** Your objective **
Here are the records. Write out exactly the lines between the one holding "Task: Select the highlighted" and the one holding "Click the 2018.01", inclusive.

▬▬▬▬▬▬

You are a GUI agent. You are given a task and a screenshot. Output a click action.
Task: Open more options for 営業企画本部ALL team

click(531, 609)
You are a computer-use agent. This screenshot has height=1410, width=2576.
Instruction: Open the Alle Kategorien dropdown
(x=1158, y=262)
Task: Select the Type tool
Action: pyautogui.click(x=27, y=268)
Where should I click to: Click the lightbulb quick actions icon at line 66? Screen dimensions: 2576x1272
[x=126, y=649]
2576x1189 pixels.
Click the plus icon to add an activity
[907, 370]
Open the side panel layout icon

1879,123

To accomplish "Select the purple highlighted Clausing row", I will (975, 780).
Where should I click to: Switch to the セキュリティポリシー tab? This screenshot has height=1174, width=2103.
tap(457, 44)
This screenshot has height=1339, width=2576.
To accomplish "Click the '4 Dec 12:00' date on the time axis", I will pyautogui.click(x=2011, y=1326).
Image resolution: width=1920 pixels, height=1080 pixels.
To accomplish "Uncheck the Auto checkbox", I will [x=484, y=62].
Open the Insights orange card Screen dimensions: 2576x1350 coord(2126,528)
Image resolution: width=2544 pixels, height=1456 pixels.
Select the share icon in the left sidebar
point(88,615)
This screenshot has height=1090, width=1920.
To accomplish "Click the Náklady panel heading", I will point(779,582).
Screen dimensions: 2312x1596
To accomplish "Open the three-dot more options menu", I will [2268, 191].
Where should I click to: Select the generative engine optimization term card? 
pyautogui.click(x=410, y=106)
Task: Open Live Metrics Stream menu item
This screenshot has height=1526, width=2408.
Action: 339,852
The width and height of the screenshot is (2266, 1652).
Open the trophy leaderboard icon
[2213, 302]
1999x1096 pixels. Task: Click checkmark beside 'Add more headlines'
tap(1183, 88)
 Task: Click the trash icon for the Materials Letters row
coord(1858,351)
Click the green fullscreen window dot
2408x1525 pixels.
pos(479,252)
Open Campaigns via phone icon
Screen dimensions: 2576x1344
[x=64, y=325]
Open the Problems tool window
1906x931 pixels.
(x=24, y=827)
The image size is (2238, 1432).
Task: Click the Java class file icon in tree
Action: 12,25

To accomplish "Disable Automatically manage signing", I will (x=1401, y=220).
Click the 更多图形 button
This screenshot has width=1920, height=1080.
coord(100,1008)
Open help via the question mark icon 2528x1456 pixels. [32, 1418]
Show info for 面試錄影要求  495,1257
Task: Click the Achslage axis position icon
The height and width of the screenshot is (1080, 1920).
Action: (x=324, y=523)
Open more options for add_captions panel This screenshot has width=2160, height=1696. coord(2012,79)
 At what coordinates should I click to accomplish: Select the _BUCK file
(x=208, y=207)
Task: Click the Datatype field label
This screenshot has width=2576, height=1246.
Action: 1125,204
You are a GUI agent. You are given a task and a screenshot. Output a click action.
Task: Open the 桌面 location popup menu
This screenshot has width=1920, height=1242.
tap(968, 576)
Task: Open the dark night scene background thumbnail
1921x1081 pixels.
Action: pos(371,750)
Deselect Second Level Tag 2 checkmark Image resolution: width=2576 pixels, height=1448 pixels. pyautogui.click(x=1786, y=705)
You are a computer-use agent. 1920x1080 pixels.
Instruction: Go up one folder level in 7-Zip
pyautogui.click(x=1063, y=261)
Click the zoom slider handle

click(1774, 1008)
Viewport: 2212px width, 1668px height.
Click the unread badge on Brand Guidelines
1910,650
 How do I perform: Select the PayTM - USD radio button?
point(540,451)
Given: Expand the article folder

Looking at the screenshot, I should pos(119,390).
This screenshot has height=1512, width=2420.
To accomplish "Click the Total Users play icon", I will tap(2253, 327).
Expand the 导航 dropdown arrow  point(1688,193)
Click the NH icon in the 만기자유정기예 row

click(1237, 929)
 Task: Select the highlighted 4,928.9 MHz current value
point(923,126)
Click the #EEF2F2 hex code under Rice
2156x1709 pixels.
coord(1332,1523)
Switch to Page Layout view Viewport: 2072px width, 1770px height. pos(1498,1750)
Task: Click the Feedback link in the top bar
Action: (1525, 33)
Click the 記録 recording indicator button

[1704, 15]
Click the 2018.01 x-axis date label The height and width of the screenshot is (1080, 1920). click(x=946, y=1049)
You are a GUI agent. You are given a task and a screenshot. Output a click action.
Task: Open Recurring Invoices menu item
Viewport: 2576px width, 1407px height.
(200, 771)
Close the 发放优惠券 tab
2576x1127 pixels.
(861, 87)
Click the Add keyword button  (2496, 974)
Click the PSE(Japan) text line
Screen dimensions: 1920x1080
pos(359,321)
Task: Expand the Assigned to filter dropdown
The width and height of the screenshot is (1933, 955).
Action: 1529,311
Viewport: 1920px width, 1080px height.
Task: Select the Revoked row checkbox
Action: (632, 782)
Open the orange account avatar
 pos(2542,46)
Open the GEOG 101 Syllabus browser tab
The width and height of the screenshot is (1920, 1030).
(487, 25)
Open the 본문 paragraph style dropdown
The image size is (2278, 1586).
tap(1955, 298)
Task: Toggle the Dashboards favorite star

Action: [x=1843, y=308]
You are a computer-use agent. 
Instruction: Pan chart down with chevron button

▬▬▬▬▬▬

** Response to the task **
 Task: Select the highlighted 4,928.9 MHz current value
point(923,126)
Click the #EEF2F2 hex code under Rice
2156x1709 pixels.
coord(1332,1523)
Switch to Page Layout view Viewport: 2072px width, 1770px height. pos(1498,1750)
Task: Click the Feedback link in the top bar
Action: (1525, 33)
Click the 記録 recording indicator button

[1704, 15]
Click the 2018.01 x-axis date label The height and width of the screenshot is (1080, 1920). click(x=946, y=1049)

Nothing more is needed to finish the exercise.